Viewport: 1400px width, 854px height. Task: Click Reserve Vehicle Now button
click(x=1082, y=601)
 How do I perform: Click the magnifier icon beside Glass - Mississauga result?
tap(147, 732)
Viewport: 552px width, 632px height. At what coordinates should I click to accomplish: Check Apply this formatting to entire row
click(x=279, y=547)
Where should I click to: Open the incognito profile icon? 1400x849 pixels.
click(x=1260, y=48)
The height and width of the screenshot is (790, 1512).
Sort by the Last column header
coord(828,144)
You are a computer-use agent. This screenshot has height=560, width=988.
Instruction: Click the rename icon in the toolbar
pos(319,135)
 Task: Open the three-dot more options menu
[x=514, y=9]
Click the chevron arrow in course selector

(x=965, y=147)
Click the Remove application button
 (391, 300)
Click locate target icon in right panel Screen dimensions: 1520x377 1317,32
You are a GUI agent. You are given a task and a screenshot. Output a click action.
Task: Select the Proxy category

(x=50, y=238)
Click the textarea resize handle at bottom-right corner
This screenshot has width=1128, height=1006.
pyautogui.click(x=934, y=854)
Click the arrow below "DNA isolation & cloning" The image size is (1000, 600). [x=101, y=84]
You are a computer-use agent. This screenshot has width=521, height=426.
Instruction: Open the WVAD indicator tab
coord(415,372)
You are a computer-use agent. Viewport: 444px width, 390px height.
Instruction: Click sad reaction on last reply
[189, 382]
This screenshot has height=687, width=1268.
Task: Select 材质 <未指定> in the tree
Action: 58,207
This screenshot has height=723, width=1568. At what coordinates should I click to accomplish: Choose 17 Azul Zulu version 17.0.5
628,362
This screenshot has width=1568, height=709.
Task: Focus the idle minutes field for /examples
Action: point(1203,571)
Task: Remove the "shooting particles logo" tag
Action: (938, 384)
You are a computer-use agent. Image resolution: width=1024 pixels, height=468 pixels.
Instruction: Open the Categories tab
□ □ □ □ □ □ □
| Task to complete |
Keep only the lines from the line with "You are a computer-use agent. Image" to the end of the records above, and repeat them exactly.

| Task answer |
You are a computer-use agent. Image resolution: width=1024 pixels, height=468 pixels.
Instruction: Open the Categories tab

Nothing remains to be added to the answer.